Re: Negative shift values

PostPosted: 07 Sep 2007, 08:14
by Onno Garms
Dann Corbit wrote:You did it the right way.


Well, I'm right to use a workaround, because things like a<<-1 are undefined.

I'd like to know if it's possible to write a branchless workaround, i.e. well-defined code that leads to the same result like my workaround.

What about the assembler instructions for shift and rot? Are they also undefined?

Even if they are undefined, I might use one rotl, one rotr and one mask operation to implement x<<=(a-b) without a branch. But this looks compicated and might be even slower than the solution with a branch.

Re: Negative shift values

PostPosted: 07 Sep 2007, 10:07
by Gerd Isenberg
Onno Garms wrote:
Dann Corbit wrote:You did it the right way.
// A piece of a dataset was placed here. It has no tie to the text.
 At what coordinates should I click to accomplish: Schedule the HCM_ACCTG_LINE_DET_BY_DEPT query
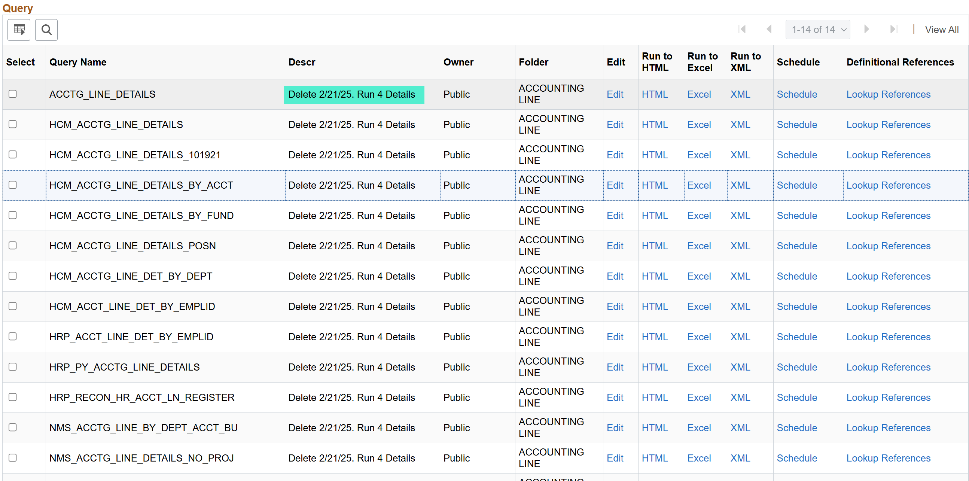pyautogui.click(x=797, y=276)
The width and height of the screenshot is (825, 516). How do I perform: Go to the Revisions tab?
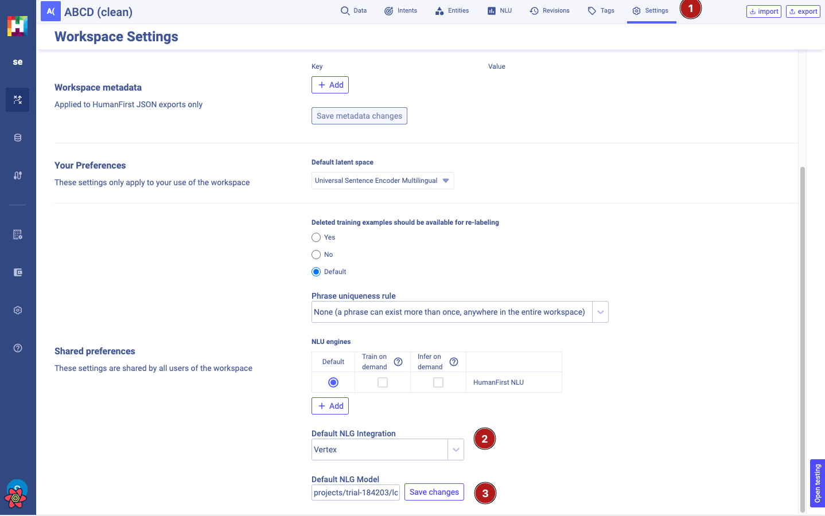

Well, I'm right to use a workaround, because things like a<<-1 are undefined.

I'd like to know if it's possible to write a branchless workaround, i.e. well-defined code that leads to the same result like my workaround.

What about the assembler instructions for shift and rot? Are they also undefined?
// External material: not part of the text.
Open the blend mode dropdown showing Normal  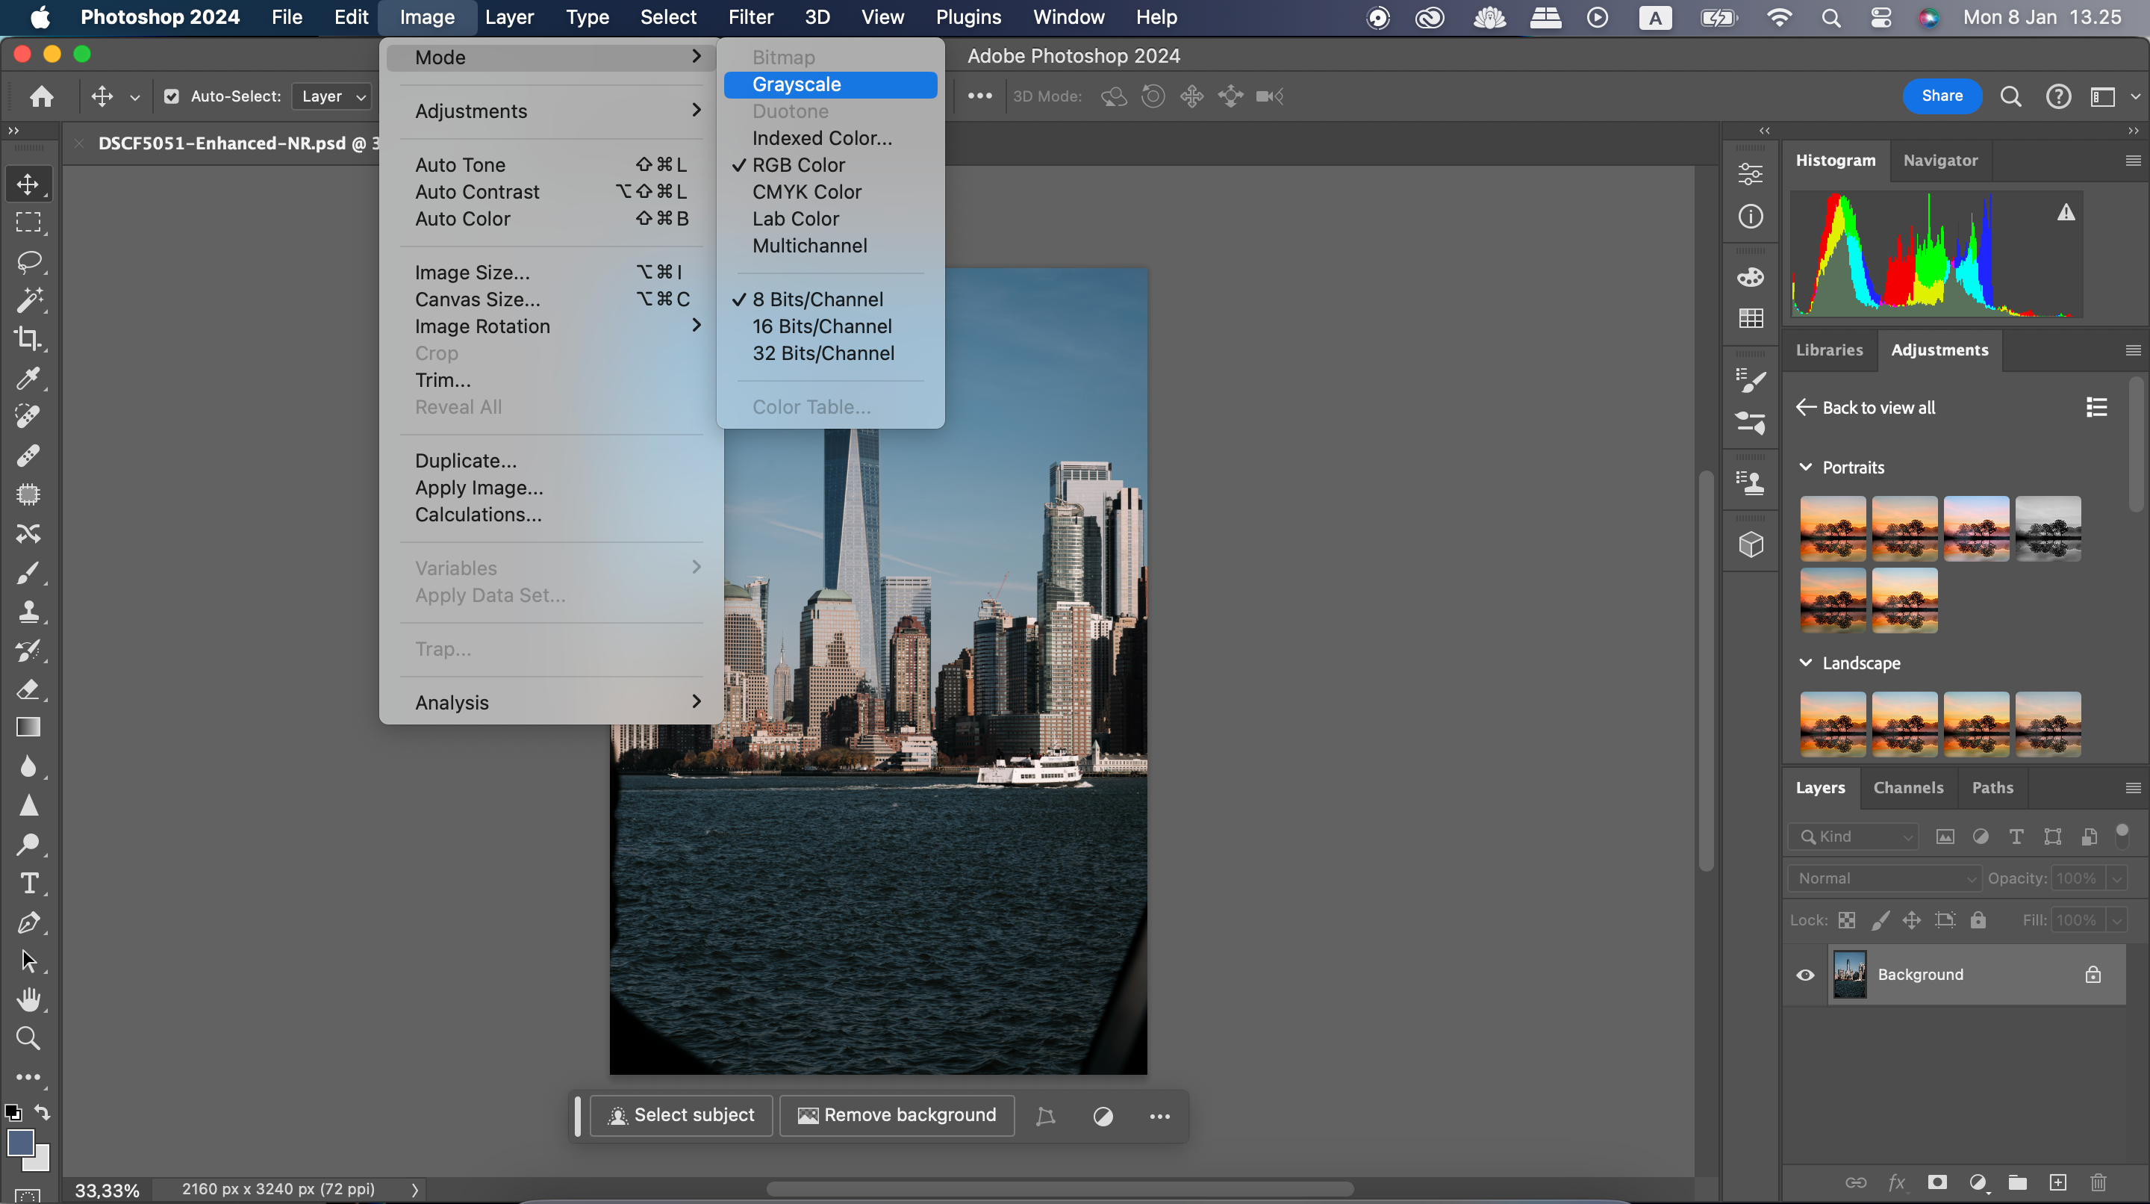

Even if they are undefined, I might use one rotl, one rotr and one mask operation to implement x<<=(a-b) without a branch. But this looks compicated and might be even slower than the solution with a branch.


Yes, todays branch predictors are quite sophisticated.

http://wbforum.vpittlik.org/viewtopic.php?t=6108

x64 64(32)-bit shift (and rotate) do an implicite "and" 63(31).
Thus shr rax,-1 is like shr rax,63, -32 == +32 etc. Beside rotate plus mask there are some other options to do generalized shifts branchless.

To "speculative" perform both shifts and to use cmove on the condition. May be even compiler where able to produce that assembly by conditional assignment.
Code: Select all
x = (a-b > 0) ? x >> (a-b) : x << -(a-b);

One may use a {0,-1}-mask on the sign of the difference, by shifting it arithmetical right (also not strictly defined in C).
Code: Select all
int diff = b-a;
int mask = diff >> 31; // 31 == 8*sizeof(int) - 1
x >>= -diff &  mask;
x <<=  diff & ~mask;

But likely the additional instructions and register pressure will only pay off, if the branch is difficult to predict.

Or what about?
Code: Select all
x >>= a;
x <<= b;
oups, wont work or course ;-)

Re: Negative shift values

PostPosted: 07 Sep 2007, 10:40
by H.G.Muller
Note, however, that in cases where you know in advance that the shift is not going to clip off any 1 bits, the rotates are a valid alternative.

Re: Negative shift values

PostPosted: 09 Sep 2007, 11:04
by rjgibert
Using a 32 bit word and limiting oneself to 16 bit values (x = 0 to 65535), you can do a shift right by s = -16 to 16 in both directions instead of 0 to 32 in one direction with:

((x << 16) >> (s + 16)) & 65535

I have assumed here that the (x << 16) and (s + 16) parts can execute in parallel.

You may find the limitations I've imposed unsuitable for your purposes. However this can be generalized to larger values.

The above was informally tested in Python where it appeared to work. As for C, I don't know.

Re: Negative shift values

PostPosted: 09 Sep 2007, 12:29
by Onno Garms
rjgibert wrote:Using a 32 bit word and limiting oneself to 16 bit values (x = 0 to 65535),


The latter limitation will not be acceptable in most cases.